Borger includes lessons learned by special forces in the laboratory of the Balkans, shares the story of a hairpin turn and the cognitive dissonance theory of a gorilla suit, and liberally seeds his reportage with names we recognize, including a younger David Petraeus taking small roles in intelligence or capture and learning lessons he will go on to use as commander of troops in Iraq and Afghanistan. Polish, French, British, American and even German special forces had teams doing investigations, some more effectively than others.
This nonfiction is so filled with criminals and covert attempts at capture that the reality of the vast genocide in the region begins to take a backseat to the ludicrous wealth of storytelling possibilities, whether it be for film or fiction. The history is tailor-made for a long-running film series allowing one to see into the twists and turns human reason takes when nationalism, religion, guns, and power converge.
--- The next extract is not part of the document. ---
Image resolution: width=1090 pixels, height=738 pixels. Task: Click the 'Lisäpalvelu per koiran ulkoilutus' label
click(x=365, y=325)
Borger makes the case that vast military resources of participating countries searching for the war criminals were not as effective as a small band of dedicated and resourceful investigators hired by the ICTY to pursue leads, one example of need for focus rather than overwhelming strength. Participating countries’ intelligence services were often victims of false leads and misinformation, and their mandate to eliminate risk ensured every high-profile capture was accompanied by too much of everything, an embarrassment of riches.
As a test case for criminal prosecution of war criminals, the ICTY could be said to have succeeded, finally, though several of those convicted of terrible crimes have already been released back to their home countries, having served two-thirds of their sentences. In some cases, the sentences of some high-ranking defendants were reversed:
"Under the leadership of an American judge, Theodor Meron, an eighty-three-year-old Holocaust survivor and former Israeli diplomat, the new judgments significantly raised the threshold of proof needed to convict political leaders. It was no longer enough to demonstrate that senior officers had control over the units who committed mass murder."Apparently American and Israeli governments were concerned that their generals would be indicted one day for backing armed rebels or insurgents in Lebanon, Syria, Iraq, or Afghanistan. Governments are being forced to recognize and acknowledge where their actions come dangerously close to crimes against humanity.
Julian Borger covered the Bosnian War for the BBC and The Guardian. He is currently diplomatic editor at The Guardian.